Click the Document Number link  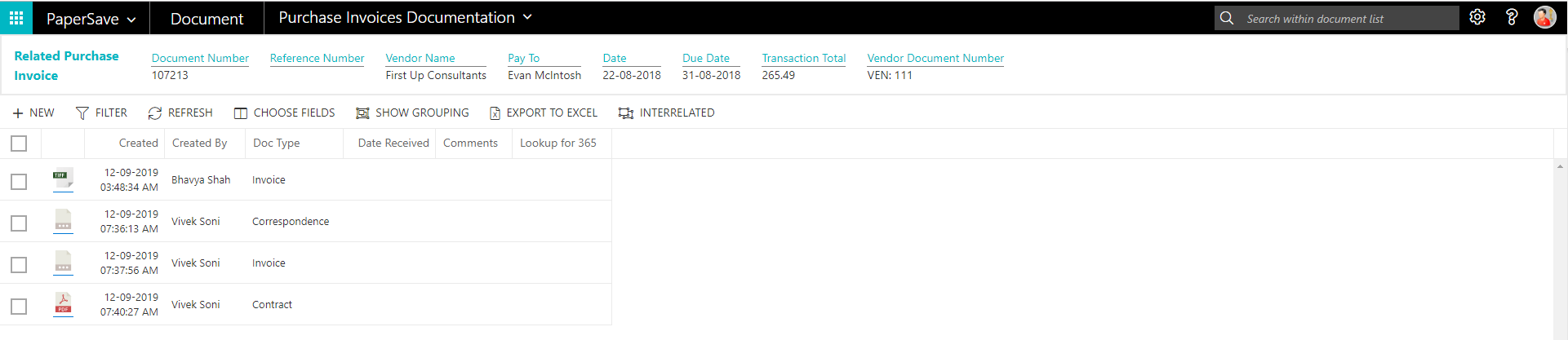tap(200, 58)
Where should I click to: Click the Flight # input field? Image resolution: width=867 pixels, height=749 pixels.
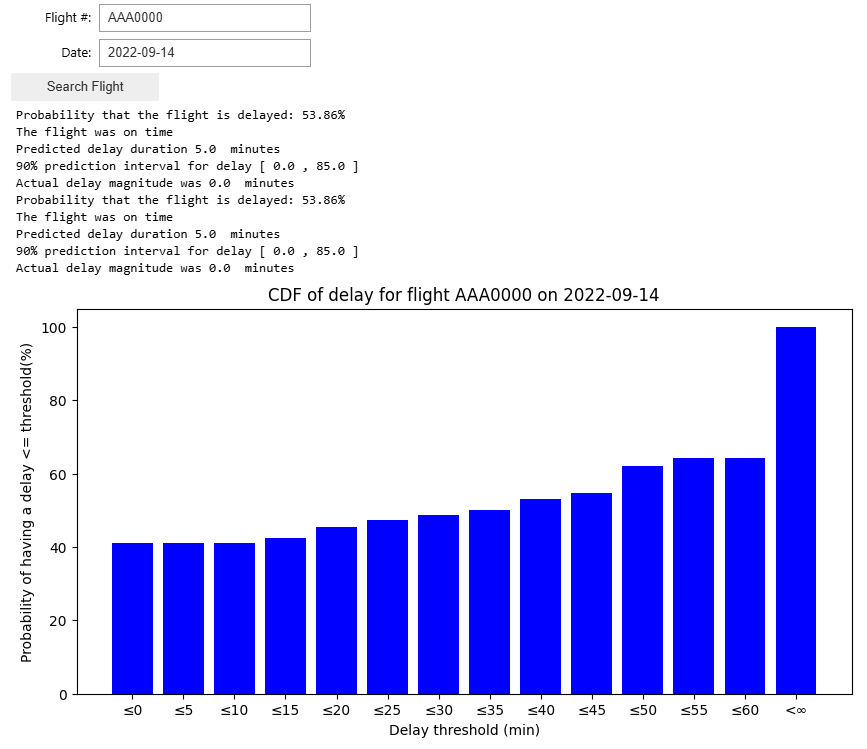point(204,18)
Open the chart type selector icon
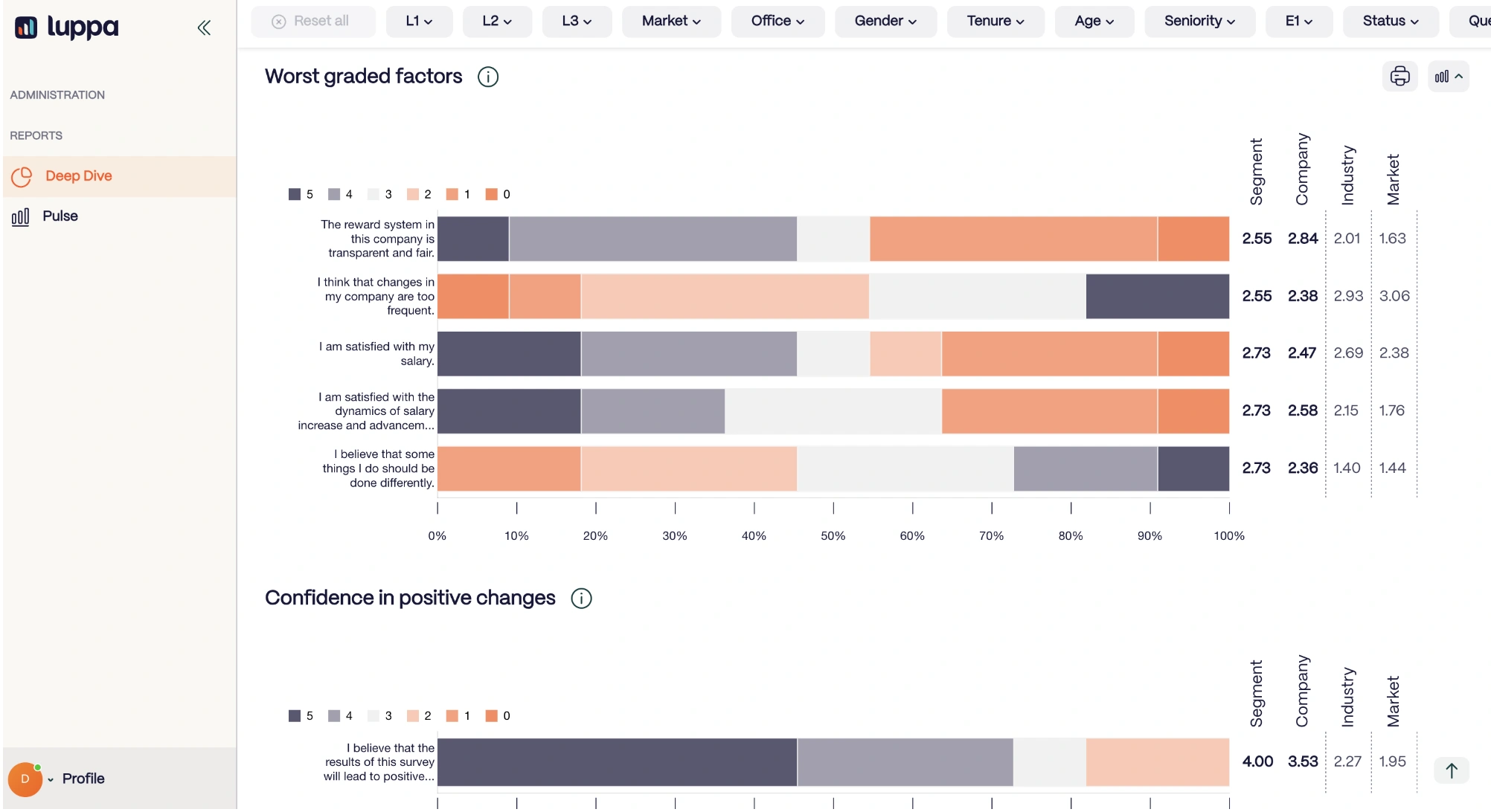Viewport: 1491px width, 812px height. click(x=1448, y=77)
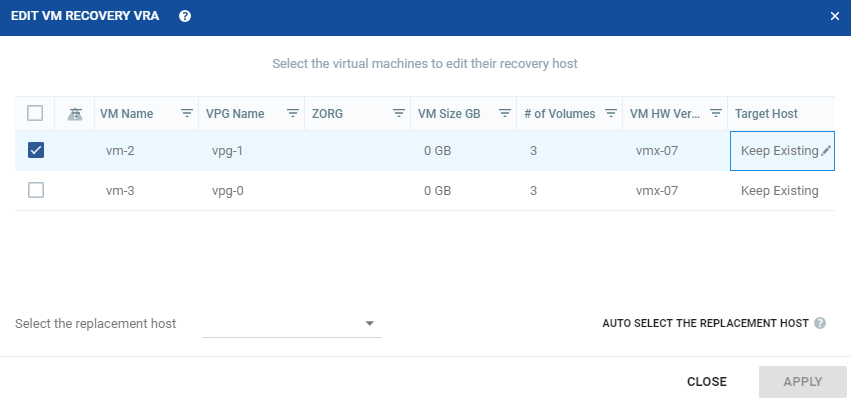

+++++

■ **EXERCISE PROMPT**
Switch "selector" to "picker" in the listing, from the line holding "Where should I" through the end of the listing, both ends inclusive, and give back only those lines with all else unchanged. Leave the pictures out of your answer.

■ **RESPONSE TO THIS EXERCISE**
Where should I click to: Click the Flight # input field? Image resolution: width=867 pixels, height=749 pixels.
point(204,18)
Open the chart type picker icon
Viewport: 1491px width, 812px height. click(x=1448, y=77)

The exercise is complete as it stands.